Which lines of the data contain the string "computer"? Copy every one.

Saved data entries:
*** Begin section ***

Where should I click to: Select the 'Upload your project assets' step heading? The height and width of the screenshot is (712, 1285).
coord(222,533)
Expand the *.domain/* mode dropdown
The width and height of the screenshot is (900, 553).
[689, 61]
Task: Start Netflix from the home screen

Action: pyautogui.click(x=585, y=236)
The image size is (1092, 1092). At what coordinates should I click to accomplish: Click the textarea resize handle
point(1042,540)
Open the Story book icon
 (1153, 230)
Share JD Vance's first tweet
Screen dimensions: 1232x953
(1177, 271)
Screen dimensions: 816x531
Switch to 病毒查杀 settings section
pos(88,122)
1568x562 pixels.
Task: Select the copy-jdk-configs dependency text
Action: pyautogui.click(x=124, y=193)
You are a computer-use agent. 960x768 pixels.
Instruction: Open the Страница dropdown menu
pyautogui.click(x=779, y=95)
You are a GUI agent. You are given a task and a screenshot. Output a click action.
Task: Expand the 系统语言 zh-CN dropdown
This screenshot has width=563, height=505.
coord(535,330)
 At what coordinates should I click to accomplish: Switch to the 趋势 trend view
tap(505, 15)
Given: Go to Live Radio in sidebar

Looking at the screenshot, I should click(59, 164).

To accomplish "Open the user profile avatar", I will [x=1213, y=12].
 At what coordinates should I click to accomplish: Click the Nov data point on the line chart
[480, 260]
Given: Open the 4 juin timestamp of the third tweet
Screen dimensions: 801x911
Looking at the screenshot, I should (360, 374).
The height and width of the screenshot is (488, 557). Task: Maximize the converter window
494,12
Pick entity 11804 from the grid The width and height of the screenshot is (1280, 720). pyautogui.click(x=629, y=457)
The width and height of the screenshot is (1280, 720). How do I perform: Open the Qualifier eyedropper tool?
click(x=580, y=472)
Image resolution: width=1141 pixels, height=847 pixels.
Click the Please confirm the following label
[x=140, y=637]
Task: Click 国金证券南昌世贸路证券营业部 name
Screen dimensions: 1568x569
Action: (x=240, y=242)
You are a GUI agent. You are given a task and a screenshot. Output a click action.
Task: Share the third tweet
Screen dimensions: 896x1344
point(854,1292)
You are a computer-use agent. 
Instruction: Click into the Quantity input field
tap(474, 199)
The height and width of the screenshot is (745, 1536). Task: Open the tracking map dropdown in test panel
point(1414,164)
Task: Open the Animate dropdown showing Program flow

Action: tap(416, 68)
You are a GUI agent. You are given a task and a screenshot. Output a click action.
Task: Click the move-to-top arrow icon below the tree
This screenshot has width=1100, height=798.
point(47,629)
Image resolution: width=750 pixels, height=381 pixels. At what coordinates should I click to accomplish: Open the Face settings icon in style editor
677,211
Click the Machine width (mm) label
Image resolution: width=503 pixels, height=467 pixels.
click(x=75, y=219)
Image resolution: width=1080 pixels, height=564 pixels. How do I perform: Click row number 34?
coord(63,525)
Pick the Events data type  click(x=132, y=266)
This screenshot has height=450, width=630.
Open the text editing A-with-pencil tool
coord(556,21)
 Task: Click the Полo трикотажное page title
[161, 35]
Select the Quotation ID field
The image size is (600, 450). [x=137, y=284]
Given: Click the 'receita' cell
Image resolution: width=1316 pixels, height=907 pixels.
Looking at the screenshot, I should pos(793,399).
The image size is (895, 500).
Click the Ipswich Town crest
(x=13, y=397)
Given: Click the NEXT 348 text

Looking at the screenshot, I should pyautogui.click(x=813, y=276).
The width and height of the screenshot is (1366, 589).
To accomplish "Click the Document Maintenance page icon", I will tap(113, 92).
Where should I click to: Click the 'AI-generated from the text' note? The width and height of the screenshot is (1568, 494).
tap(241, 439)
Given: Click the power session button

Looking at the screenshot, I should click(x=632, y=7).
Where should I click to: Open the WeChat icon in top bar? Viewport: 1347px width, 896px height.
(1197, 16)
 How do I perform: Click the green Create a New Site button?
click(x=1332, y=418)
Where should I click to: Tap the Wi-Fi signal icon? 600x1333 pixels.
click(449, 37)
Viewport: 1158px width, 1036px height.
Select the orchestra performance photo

*** End section ***

**Response for this exercise**.
You are a computer-use agent. 960x768 pixels.
You are a computer-use agent. 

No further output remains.